Unlike some European laws which the UK has already incorporated into its own legislation, state aid law is mainly imposed on us from EU level (by virtue of the Treaty on the Functioning of the European Union, directly effective European regulations and detailed case law from the European courts). The European Union (Withdrawal) Bill (often referred to as “the Great Repeal Bill”) will ensure that on exit day, the UK will transpose directly-applicable EU law into domestic law. This includes state aid law. What comes next, however, is still unclear. And, while the subject may on the surface appear low on the political agenda, it should be noted that the mechanisms around subsidies will play an important role in how the UK shapes its economy going forward.
How closely aligned?
If the UK were to join Norway, Iceland and Liechtenstein as a member of the European Economic Area, rules on state aid would remain much the same by virtue of the EEA Agreement. At present what seems more likely, however, is that the UK will instead enter into a trade deal with the EU and not join the EEA. It is highly probable that as part of any free trade deal, the EU will insist that the UK retain state aid rules to maintain a level playing field for imports and exports.
There is an argument that the UK’s economy is so integrated with that of the EU that the EU will insist that the UK retain state aid controls on the same basis as the EEA. This is not guaranteed, however. While the EU has entered into a number of trade agreements containing some enforceable rules on public subsidies, such as agreements with South Africa and Mexico (see Bacon, European Law of State Aid (3rd ed), para 4.61), it has also entered into free trade agreements in relation to goods with countries such as Canada which do not contain any obligations on the other party to comply with EU state aid rules, and limited obligations in relation to subsidies generally. The EU-Canada Comprehensive Economic and Trade Agreement (CETA) reaffirms the partners’ rights and obligations under WTO agreements in chapter 3, and introduces limited obligations in relation to agricultural produce and transparency generally in chapter 7.
It is probably acceptable to presume, however, that the UK’s location (and export market) requires a much closer form of economic cooperation with Europe.

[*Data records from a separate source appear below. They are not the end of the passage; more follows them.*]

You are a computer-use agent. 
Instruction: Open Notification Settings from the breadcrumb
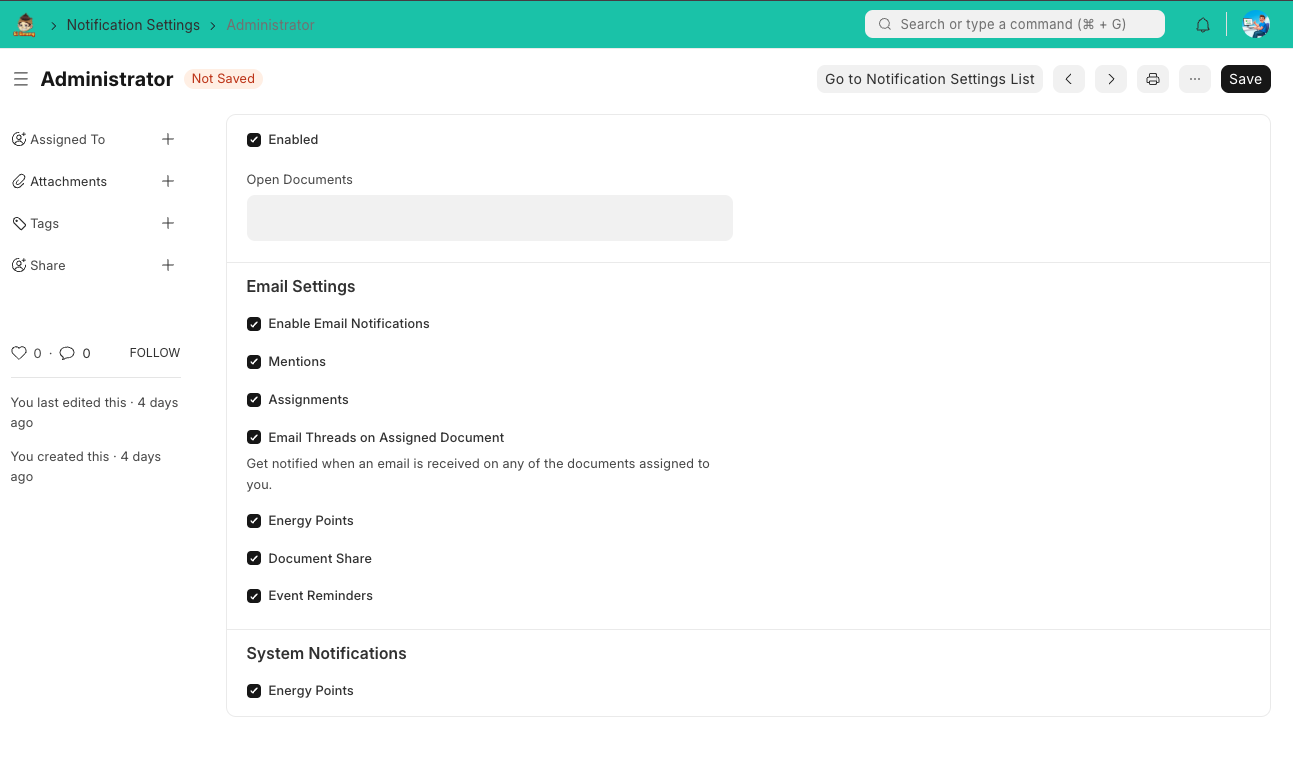click(133, 24)

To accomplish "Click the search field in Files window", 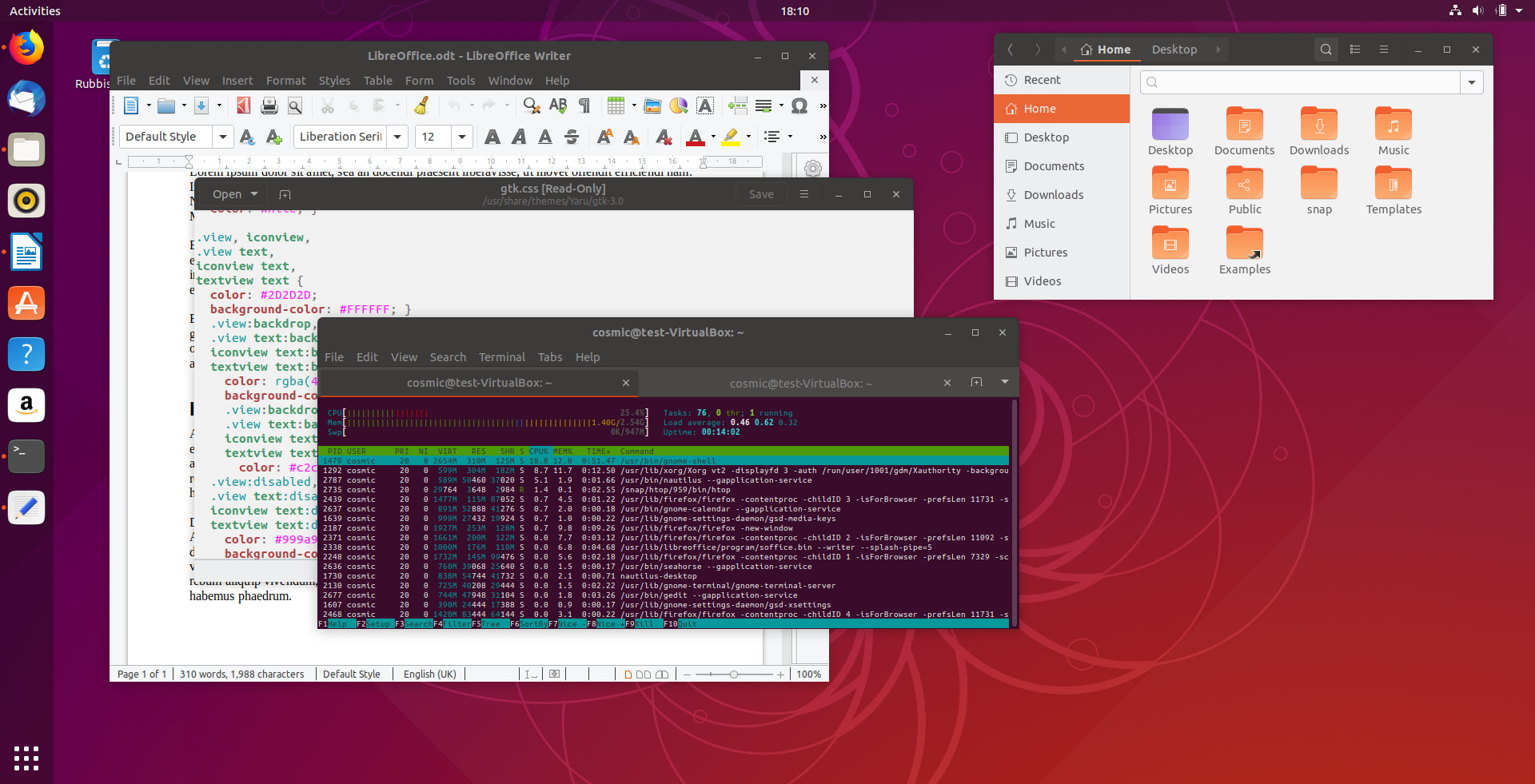I will coord(1301,82).
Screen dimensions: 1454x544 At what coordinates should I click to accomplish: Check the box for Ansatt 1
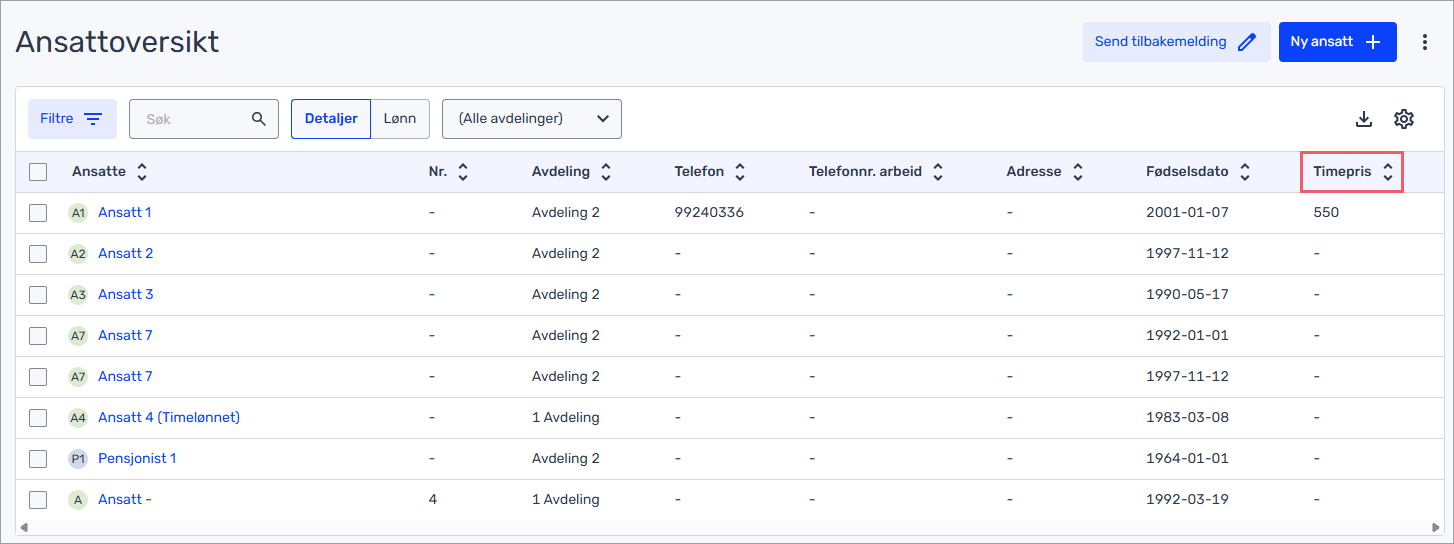point(38,213)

In 2014, the EU accounted for 44.6% of UK exports of goods and services, and 53.2% of UK imports of goods and services. Some form of harmonisation of subsidies rules therefore appears necessary. That still leaves questions around enforcement between the UK and EU: even if mirrored state aid rules applied in both jurisdictions, what would be the mechanism by which the UK could enforce state aid rules against European competitors? It is perhaps worth noting here that the EU is not shy about encouraging adherence to its state aid policy outwith its geographical territory. For example, during accession talks the EU had no qualms about making highly persuasive suggestions to Austria that it could introduce a 10% customs duty if Austria did not reduce the state aid it was considering giving at the time to two car manufacturers.
WTO: a looser regime
In the absence of EU state aid law (or any newly introduced domestic regime), the UK is likely still to be bound by the World Trade Organisation (WTO) Agreement on Subsidies and Countervailing Measures. WTO rules, though, are by no means a direct substitute for EU state aid law. In general, WTO subsidy restrictions do not cover subsidies to services sectors, but only to goods. Further, the EU rules currently apply domestically; under WTO rules, a subsidy would not be challengeable unless another country could demonstrate that its domestic industry had been adversely affected. In addition, WTO member states are responsible for the enforcement of WTO rules, so private operators would not be able to raise a challenge against a subsidy given to a competitor.

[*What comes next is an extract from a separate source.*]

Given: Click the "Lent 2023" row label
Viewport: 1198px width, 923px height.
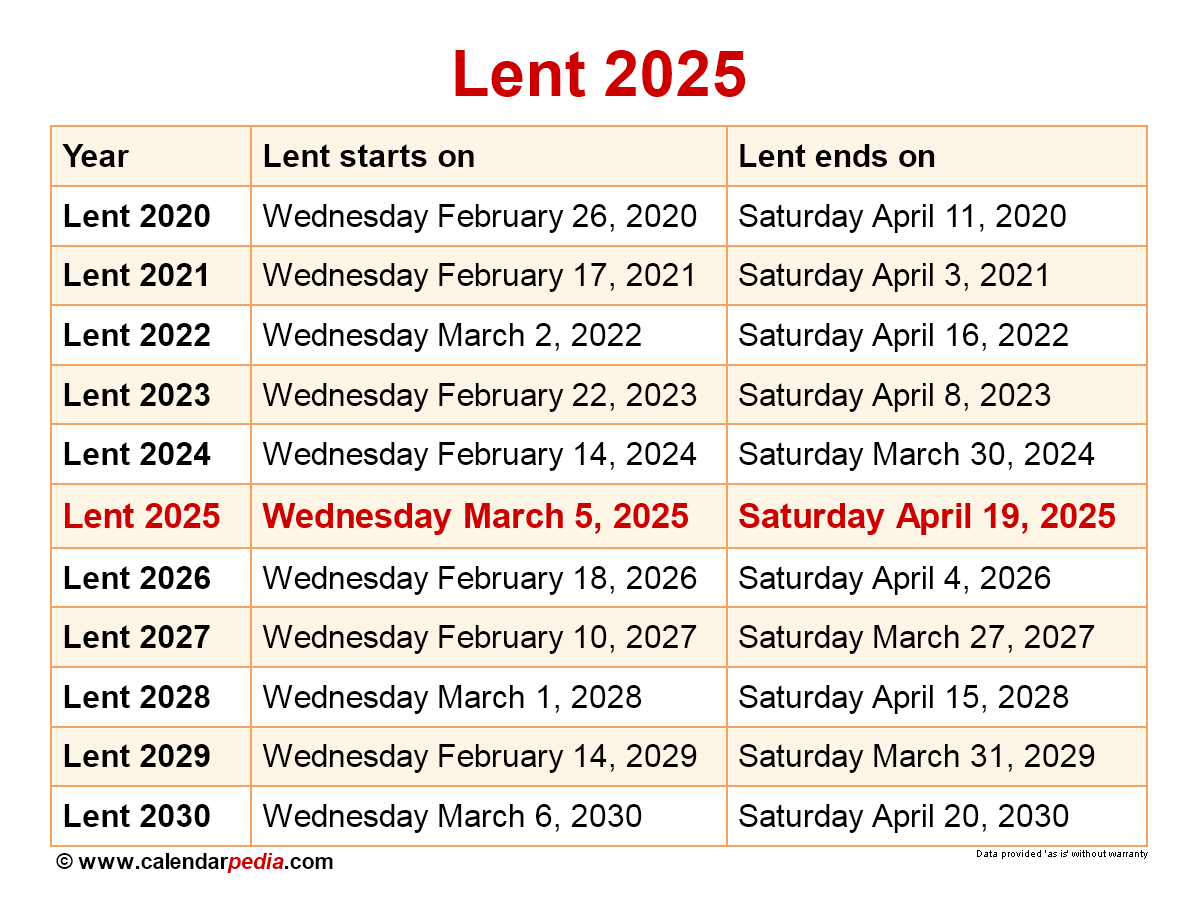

Finally, while current state aid rules help maintain a level playing field in terms of competition, they also recognise areas (whether geographical or sectoral) where a bit of state help is no bad thing. For example, EU state aid rules are designed to encourage investment in disadvantaged, sparsely populated regions and in the field of clean, sustainable energy by providing block exemptions. Such block exemptions do not exist under WTO rules, which offer little by way of a framework by which to pursue legitimate policy goals.

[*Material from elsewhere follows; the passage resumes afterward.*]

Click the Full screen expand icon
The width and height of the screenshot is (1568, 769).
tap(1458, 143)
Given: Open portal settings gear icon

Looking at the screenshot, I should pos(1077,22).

Being bound only by WTO rules would arguably give the UK greater freedom on providing subsidies domestically than under current EU rules. The UK Government’s green paper Building our Industrial Strategy (January 2017), in fact, suggests that it intends to take a “sector specific” approach to developing the UK economy: “Although the requirement for the UK economy to be open and contestable is to be highly prized in this strategy, that is not to say that there are not advantages to the Government being actively engaged with particular sectors. Indeed some of the successes of industrial policy in recent years have been for the Government’s work with particular sectors – automotive and aerospace being two examples – to support efforts that can benefit all firms in an industry.” This suggests that greater flexibility around state aid rules would help the Government somewhat in providing selective assistance to a given sector.
Devolution within the UK further complicates matters. A significant relaxation in state aid rules could, theoretically, result in a “subsidy race” between the various jurisdictions of the UK, with the ensuing political repercussions. A significant relaxation in the rules would, in any case, be surprising. Statistics on approved state aid expenditure are published by the European Commission in an annual Scoreboard. It can be seen from the latest edition (State Aid Scoreboard 2016) that public organisations in the UK spend less in directly and selectively supporting businesses than those in most other EU countries. Anecdotally, the UK is generally seen as a member state that encourages regulation and monitoring of state aid more than others.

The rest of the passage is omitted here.